Self-organization and mismatch tolerance in protein folding: General theory and an application

Abstract

The folding of a protein is a process both expeditious and robust. The analysis of this process presented here uses a coarse, discretized representation of the evolving form of the backbone chain, based on its torsional states. This coarse description consists of discretizing the torsional coordinates modulo the Ramachandran basins in the local softmode dynamics. Whenever the representation exhibits “contact patterns” that correspond to topological compatibilities with particular structural forms, secondary and then tertiary, the elements constituting the pattern are effectively entrained by a reduction of their rates of exploration of their discretized configuration space.
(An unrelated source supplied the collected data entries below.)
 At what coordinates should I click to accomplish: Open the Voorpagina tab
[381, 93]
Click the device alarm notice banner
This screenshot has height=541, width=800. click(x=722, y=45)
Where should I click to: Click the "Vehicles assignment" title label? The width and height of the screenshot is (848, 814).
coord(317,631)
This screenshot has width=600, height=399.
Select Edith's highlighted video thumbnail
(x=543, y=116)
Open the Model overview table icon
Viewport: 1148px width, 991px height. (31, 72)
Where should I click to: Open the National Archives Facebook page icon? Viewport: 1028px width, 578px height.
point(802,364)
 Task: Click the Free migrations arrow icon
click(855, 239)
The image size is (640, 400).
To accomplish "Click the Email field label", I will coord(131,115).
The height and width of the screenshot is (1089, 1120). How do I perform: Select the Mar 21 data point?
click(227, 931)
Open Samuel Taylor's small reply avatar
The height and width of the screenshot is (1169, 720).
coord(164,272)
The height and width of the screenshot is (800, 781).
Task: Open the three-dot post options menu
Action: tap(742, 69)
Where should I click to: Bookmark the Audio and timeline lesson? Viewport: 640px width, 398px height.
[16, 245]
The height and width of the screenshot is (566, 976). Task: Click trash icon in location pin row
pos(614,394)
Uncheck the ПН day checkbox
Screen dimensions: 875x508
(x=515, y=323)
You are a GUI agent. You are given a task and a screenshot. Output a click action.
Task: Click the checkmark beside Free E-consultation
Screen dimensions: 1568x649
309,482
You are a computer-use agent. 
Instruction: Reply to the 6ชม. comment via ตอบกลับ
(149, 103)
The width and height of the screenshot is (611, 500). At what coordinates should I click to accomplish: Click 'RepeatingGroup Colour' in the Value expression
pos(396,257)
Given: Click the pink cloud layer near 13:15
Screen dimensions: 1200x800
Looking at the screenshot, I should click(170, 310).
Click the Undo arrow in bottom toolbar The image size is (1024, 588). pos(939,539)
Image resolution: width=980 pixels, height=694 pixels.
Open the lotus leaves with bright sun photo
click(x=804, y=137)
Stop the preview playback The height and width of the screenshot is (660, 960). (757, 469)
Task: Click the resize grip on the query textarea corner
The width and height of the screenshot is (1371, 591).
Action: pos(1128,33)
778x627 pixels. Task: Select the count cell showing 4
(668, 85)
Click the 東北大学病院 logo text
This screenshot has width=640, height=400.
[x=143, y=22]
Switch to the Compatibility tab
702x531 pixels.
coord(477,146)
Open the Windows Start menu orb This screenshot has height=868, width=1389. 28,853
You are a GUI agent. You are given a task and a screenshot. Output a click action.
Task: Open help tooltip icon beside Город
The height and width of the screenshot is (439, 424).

The properties “expeditious and robust” imply that the folding protein must have some tolerance to both torsional “frustrated” and side-chain contact mismatches which may occur during the folding process. The energy-entropy consequences of the staircase or funnel topography of the potential surface should allow the folding protein to correct these mismatches, eventually. This tolerance lends itself to an iterative pattern-recognition-and-feedback description of the folding process that reflects mismatched local torsional states and hydrophobic/polar contacts. The predictive potential of our algorithm is tested by application to the folding of bovine pancreatic trypsin inhibitor (BPTI), a protein whose ability to form its active structure is contingent upon its frustration tolerance.